- [THE TASK]: Could you print, exactly and without pictures, only the lines from the one with "Screen dimensions: 800x447" through the end of the records below?

Collected data
============================================================
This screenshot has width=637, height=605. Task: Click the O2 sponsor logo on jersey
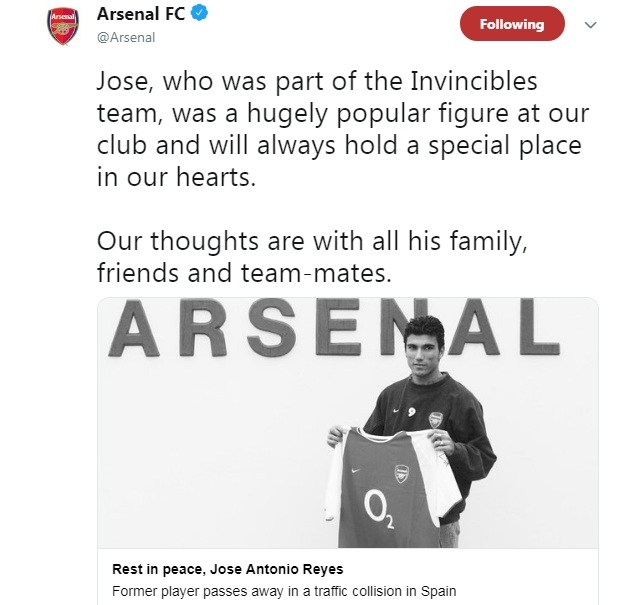click(384, 518)
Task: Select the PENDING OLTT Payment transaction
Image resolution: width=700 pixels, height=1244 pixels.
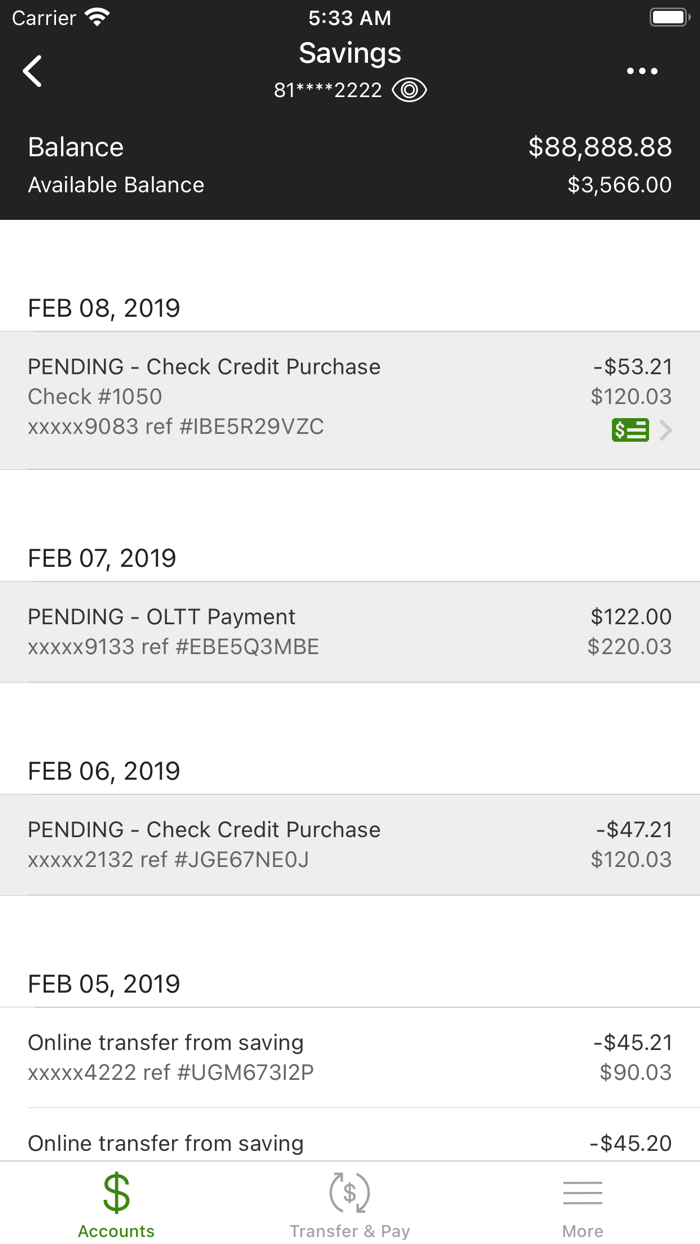Action: point(350,630)
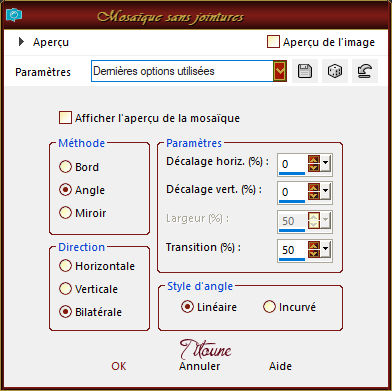Increase Décalage horiz. with up spinner arrow
Image resolution: width=392 pixels, height=391 pixels.
[314, 160]
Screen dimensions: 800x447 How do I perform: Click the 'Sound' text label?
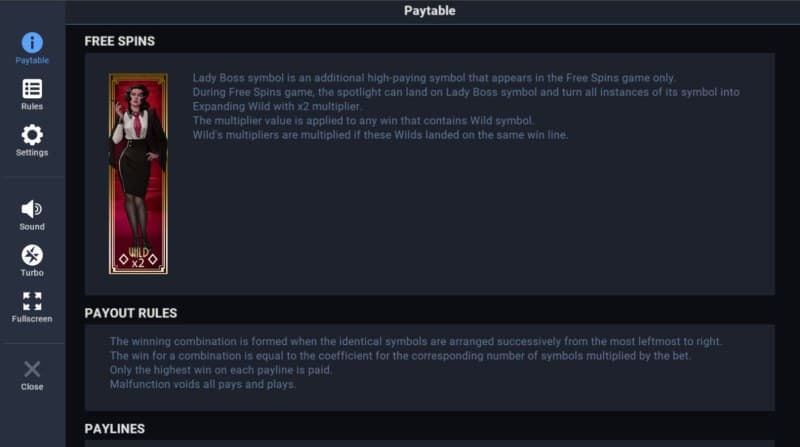point(32,227)
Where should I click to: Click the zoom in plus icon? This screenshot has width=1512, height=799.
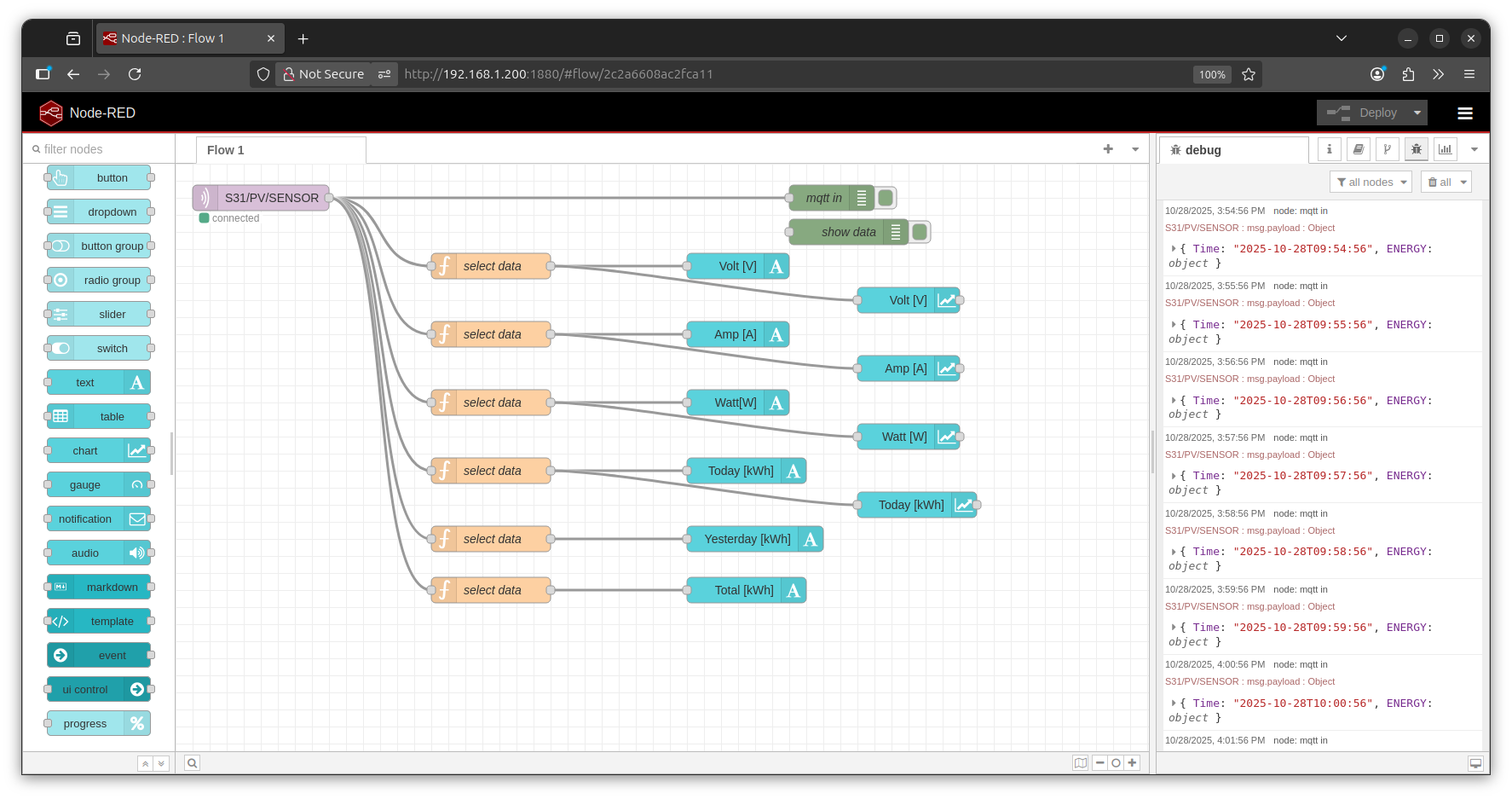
============================================================
- [RESPONSE BELOW]:
Screen dimensions: 800x447 How do I perform: Click the 'Sound' text label?
point(32,227)
Where should I click to: Click the zoom in plus icon? This screenshot has width=1512, height=799.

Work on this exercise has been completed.